As Pinfold was walking towards the station, fire engines began zooming past and she got an update on her phone saying the District Line had been shut down.

"I kept walking and then a few police officers started to yell at everyone to get out of the area and start running so I ran a little bit and started walking fast with everyone else and just yelling at people that they needed to turn around and keep walking in the other direction because there had been an attack."

Pinfold told Newstalk ZB she called her husband and parents back in New Zealand, from the side of the road.

"I just burst into tears and I wasn't even on the train. I didn't see it. But it just makes you feel really sick and I thought 'I just want to go home'," she said.

She was also urgently trying to contact a workmate who she knew was working near the station when the explosion happened.

The explosion, descibed as a "fireball", injured 22 people, many of whom suffered facial burns.

Pictures from the District Line train appeared to show a burning plastic bucket stashed in a Lidl carrier bag.

Experts have described the bomb as "pretty unsophisticated".

A police forensic tent setup on the platform next to the train on which the homemade bomb exploded. Photo/Frank Augstein/AP
A police forensic tent setup on the platform next to the train on which the homemade bomb exploded. Photo/Frank Augstein/AP

When Pinfold finally made her way home, she called her boss to say she wouldn't be going to work because she couldn't face getting on another tube train.

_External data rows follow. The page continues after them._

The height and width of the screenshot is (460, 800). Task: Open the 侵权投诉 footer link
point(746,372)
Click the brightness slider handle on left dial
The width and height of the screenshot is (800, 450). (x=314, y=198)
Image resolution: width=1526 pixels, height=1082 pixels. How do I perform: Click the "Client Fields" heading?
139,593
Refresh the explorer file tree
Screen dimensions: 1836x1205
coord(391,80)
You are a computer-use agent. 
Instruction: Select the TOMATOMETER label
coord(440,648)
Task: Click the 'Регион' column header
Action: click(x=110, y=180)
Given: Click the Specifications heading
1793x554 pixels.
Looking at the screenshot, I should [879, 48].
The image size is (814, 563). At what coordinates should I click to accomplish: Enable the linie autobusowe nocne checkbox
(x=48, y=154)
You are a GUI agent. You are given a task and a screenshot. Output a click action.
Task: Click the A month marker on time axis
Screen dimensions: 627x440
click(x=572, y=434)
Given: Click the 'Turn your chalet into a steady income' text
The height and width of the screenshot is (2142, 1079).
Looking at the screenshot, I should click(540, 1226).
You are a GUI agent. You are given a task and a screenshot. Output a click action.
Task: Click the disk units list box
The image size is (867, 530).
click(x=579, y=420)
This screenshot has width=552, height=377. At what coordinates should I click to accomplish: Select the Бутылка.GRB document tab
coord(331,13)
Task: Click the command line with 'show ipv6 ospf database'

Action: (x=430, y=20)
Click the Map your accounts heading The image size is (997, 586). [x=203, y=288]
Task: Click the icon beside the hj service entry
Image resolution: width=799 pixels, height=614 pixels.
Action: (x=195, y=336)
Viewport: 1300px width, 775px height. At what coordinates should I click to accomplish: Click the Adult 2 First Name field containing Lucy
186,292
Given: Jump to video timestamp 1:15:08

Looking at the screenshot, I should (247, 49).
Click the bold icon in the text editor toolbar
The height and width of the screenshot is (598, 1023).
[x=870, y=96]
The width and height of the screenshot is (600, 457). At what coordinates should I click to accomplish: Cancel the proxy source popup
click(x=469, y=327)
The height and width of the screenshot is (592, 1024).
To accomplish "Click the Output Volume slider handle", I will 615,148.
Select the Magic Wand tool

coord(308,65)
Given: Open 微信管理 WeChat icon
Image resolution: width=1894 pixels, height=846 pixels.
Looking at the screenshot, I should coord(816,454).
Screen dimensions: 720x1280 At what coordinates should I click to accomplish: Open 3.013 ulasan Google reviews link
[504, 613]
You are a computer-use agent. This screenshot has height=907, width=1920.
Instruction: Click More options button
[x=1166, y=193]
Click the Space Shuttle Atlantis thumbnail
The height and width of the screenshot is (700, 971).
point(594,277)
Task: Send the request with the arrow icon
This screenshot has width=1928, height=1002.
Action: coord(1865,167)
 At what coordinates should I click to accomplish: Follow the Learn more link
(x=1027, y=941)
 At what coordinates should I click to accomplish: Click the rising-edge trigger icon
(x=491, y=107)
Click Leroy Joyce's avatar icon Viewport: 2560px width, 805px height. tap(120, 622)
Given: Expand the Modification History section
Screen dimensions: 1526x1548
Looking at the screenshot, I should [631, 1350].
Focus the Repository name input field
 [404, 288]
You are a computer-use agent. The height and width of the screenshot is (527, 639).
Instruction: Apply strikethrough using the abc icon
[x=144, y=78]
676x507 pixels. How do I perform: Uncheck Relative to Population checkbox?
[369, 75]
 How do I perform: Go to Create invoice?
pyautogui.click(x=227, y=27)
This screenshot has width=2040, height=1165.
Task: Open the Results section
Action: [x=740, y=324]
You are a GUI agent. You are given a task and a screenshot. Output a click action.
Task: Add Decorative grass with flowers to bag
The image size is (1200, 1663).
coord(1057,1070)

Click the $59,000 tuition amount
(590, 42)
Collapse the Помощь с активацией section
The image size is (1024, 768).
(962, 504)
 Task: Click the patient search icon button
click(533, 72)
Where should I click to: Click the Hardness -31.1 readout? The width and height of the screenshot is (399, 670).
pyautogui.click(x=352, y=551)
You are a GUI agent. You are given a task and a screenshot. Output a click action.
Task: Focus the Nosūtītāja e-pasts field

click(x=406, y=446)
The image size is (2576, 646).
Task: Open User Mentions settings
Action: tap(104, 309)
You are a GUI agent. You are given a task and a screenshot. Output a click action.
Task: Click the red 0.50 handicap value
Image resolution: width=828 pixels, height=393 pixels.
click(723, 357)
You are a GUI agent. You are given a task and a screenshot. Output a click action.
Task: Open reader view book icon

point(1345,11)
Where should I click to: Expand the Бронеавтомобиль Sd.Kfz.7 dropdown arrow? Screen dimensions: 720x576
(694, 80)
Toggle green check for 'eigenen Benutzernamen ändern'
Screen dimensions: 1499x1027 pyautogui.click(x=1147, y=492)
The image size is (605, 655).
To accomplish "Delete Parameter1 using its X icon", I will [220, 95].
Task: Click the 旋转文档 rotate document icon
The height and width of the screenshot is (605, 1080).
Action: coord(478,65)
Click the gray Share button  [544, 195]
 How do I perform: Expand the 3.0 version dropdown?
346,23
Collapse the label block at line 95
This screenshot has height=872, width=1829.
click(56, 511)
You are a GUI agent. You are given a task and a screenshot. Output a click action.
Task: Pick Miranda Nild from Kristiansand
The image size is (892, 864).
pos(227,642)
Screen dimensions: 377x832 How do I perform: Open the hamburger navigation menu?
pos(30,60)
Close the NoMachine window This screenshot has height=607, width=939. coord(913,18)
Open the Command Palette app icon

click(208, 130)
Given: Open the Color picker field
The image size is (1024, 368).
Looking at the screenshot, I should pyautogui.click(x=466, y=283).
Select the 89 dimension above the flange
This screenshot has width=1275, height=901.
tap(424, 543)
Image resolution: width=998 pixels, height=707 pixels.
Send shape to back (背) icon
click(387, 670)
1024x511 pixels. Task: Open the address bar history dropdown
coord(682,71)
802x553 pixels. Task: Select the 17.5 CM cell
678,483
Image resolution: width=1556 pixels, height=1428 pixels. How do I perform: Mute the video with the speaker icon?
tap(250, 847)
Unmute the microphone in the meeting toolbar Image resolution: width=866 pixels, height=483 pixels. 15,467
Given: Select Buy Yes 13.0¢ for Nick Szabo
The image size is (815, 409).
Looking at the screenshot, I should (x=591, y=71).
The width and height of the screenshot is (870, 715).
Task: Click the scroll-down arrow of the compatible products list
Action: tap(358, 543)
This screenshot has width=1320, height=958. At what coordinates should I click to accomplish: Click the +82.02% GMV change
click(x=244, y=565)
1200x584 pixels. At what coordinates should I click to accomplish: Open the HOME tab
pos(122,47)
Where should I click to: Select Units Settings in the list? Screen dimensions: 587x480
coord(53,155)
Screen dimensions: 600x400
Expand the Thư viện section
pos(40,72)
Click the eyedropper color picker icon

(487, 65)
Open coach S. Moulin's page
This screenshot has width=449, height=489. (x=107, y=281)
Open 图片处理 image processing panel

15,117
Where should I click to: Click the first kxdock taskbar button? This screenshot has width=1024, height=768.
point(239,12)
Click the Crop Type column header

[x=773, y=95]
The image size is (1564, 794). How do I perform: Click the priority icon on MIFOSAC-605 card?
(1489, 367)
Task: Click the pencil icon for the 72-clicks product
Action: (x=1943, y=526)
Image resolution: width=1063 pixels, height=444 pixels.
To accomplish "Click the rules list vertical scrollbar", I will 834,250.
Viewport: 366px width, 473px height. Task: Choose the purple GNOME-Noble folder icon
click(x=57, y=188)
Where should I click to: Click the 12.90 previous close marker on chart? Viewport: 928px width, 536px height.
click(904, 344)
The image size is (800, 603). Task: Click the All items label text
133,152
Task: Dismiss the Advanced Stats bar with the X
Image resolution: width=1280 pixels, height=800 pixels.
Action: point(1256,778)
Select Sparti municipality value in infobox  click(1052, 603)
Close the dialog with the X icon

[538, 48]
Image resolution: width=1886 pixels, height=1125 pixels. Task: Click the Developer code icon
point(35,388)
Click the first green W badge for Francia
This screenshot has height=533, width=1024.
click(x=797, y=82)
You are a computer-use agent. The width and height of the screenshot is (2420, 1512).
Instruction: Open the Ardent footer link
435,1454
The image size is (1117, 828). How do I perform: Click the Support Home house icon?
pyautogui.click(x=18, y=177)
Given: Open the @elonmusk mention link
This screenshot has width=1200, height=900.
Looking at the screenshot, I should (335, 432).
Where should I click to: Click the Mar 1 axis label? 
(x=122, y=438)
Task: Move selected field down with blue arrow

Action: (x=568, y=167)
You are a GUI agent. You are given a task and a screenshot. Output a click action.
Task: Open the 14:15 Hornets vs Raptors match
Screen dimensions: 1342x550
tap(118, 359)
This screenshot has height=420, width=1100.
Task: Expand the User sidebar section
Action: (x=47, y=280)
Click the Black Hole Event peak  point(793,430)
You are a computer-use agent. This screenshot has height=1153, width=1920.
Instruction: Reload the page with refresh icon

"I was pretty shaky all day...there were helicopters overhead til like 4 o'clock this afternoon," said Pinfold.

She decided to go to Covent Garden with a friend on Friday night to get her mind off the incident. She said the area was pretty quiet compared with a usual Friday.

"We took a tube into town tonight and I have to say I wasn't very happy the whole way but if you don't do it, I knew that by Monday I wouldn't want to get back on the tube to come into work.

"Unfortunately you just have to go on with everyday life," said Pinfold, who said for many people the tube was the only way to commute to and from work.

"So you have to keep going unfortunately and hope everything's okay and just be a bit more vigilant.

"As much as it would make me want to move home, you can't live your life not experiencing things," she said.

A woman injured by the explosion. Photo/Stefan Rousseau/AP
A woman injured by the explosion. Photo/Stefan Rousseau/AP

The street where Parsons Green station is located was still cordoned off on Friday night according to Pinfold.

The Ministry of Foreign Affairs and Trade said there was no indication at this stage of any New Zealanders being injured.